
    And yeah, Captchas suck! They’re ugly, they’re in your face, and they annoy the hell out of people

  5. alajnabiya, Dandoon: Thanks.

    Qwaider: Yeah, Captchas are not the ultimate solution, but they are something. Actually Luis talked about tracking “Captchas sweat-shops” were people were payed money to sit all day and solve Captchas. And his solution was simple. Since these spammers can only type a certain number of words per minutes, for the spammers ip address, they would just send them longer and longer captchas to solve :-). In reCaptcha that just meant that the spammers are actually helping more in digitizing books. So they are using them for a humanitarian cause 🙂

    However, i don’t think that spammers are capable of solving all possible captcha images and storing them in a a database. Assume that the captchas length ranges from 3 to 7 characters over numbers, small case letters, and capitalized letters. That gives us more than 4 x 10^12 possible unique strings, and imagine that each string can be created into about a hundred unique Captchas, then that is a total of about 4 x 10^14 unique captcha images and their solutions. Spammers will have to spend a ton of time and effort to enumerate all captchas.

  6. That’s the extreme case that you’re talking about. You can’t use words like “I”, “me” or “SlkjuXkuerSSFSJHFLdjh” in any captcha. Most likely the captchas are going to be like the words I have below “notes” and “mercy”

> _GIVEN ENTRIES_:
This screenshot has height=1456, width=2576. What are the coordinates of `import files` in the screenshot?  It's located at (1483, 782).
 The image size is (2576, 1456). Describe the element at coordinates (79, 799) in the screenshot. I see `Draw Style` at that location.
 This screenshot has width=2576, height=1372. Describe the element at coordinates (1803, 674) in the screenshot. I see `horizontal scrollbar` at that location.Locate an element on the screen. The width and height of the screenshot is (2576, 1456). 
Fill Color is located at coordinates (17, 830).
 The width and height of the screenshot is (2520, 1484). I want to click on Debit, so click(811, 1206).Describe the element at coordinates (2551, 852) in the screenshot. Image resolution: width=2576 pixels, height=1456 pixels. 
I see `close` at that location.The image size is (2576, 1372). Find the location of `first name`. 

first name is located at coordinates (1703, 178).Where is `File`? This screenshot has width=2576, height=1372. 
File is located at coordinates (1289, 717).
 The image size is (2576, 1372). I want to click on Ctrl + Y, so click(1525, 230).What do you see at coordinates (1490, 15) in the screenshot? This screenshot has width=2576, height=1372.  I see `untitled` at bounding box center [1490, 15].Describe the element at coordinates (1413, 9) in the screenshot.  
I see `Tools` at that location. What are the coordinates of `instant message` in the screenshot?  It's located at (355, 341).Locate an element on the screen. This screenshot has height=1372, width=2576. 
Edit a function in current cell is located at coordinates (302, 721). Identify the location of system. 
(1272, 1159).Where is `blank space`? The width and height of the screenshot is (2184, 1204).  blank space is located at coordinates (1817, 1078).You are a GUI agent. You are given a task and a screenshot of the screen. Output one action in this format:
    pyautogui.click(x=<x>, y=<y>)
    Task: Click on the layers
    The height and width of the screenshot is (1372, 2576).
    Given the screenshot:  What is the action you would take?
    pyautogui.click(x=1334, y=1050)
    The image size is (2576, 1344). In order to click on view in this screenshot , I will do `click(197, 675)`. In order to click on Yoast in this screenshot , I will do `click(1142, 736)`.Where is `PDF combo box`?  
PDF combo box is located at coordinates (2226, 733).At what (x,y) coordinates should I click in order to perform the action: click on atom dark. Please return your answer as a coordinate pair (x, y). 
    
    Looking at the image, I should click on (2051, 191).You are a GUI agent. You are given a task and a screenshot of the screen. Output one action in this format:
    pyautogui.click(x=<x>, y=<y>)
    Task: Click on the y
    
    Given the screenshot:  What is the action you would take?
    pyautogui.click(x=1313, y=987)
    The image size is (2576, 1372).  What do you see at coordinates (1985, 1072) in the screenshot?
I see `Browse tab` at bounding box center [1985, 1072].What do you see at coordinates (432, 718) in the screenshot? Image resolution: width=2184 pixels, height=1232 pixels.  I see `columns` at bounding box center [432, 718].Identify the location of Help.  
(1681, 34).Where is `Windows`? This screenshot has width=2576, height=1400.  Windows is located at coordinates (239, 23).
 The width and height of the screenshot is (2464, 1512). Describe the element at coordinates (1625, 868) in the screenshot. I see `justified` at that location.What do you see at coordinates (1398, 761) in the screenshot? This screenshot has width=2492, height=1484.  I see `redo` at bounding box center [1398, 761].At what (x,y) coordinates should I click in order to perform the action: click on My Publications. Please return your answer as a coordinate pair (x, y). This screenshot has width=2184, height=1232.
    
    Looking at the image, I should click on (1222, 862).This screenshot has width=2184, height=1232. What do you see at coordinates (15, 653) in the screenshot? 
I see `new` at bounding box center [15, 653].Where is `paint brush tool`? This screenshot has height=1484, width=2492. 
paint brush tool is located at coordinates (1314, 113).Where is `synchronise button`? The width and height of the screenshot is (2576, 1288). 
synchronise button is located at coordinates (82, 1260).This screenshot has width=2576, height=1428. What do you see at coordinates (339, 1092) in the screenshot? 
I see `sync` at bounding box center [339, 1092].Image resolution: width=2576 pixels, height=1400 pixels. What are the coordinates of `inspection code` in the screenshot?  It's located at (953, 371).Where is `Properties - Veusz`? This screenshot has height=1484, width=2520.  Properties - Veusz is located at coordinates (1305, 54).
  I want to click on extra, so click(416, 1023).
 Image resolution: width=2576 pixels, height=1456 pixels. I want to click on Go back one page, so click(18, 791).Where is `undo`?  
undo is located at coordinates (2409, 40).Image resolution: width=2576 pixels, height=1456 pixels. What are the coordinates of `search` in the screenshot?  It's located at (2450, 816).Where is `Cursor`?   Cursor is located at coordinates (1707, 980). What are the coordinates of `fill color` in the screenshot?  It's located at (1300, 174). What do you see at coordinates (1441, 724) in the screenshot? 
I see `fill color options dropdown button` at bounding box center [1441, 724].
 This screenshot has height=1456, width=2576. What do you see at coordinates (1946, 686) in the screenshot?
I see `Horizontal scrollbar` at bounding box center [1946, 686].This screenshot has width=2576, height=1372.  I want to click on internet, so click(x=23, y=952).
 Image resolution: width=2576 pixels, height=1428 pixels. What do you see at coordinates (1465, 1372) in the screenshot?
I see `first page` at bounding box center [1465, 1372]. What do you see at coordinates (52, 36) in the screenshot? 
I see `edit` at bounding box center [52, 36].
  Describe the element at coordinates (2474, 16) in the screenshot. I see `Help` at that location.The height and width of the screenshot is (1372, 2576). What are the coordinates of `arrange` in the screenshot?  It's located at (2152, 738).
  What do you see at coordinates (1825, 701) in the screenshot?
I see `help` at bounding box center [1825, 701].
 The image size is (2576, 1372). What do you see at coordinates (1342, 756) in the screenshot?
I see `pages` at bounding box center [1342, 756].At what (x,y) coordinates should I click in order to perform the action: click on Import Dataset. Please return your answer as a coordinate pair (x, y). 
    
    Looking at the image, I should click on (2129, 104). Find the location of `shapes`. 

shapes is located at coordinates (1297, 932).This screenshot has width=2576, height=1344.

> _TASK LIST_:
1/ Answer these questions from the comment thread on Captchas:
(a) What did Luis do to the IP addresses of the spammers?
(b) What range of Captcha lengths, in characters, does the commenter assume?
(c) Which two words are offered as examples of what Captchas will most likely look like?
2/ Write out the part of the Captcha comment thread between "However, i don’t" and "enumerate all captchas.", inclusive.
3/ Resume the comment thread on Captchas, starting after its last sentence.

> _OUTPUTS FOR THE TASKS_:
1/
(a) He sent them longer and longer Captchas to solve.
(b) From 3 to 7 characters.
(c) "notes" and "mercy".

2/
However, i don’t think that spammers are capable of solving all possible captcha images and storing them in a a database. Assume that the captchas length ranges from 3 to 7 characters over numbers, small case letters, and capitalized letters. That gives us more than 4 x 10^12 possible unique strings, and imagine that each string can be created into about a hundred unique Captchas, then that is a total of about 4 x 10^14 unique captcha images and their solutions. Spammers will have to spend a ton of time and effort to enumerate all captchas.

3/
    Just like there are databases for, say MD5 hash strings being used by hackers all over the world. It’s not really far fetched to create a database for images. Or the better choice, create more intelligent OCR. It’s obvious that these people have the means, resources, and the motives. It will happen, there’s no escaping it. It’s just matter of time.

  7. Thanks for the heads up–interesting concept.

  8. Qwaider: Yeah you are right. I guess with reCaptchas the words are limited to those of the English dictionary, and thus with lots of time and effort one can enumerate all possible images and their answers. But I guess even if a well funded group of spammers does that, then their efforts would have actually helped digitize alot of books 🙂 . But yeah i agree with you. Captchas in general treat the symptom rather than the cause. Thus they should not be considered as THE answer for spam, but rather as a temporary solution. A true solution would fight the problem at the source.

    Ruby: Thanks 🙂

  9. I have been working on this for so long that I came to this conclusion
    There’s no single way that can combat spam on it’s own. Starting with depriving spammers from their beloved zombies and proxies, then going along the nofollow lines, and combining that with contextual smartness and most importantly booby trapping them inside the HTML code. All of these help eliminate spam.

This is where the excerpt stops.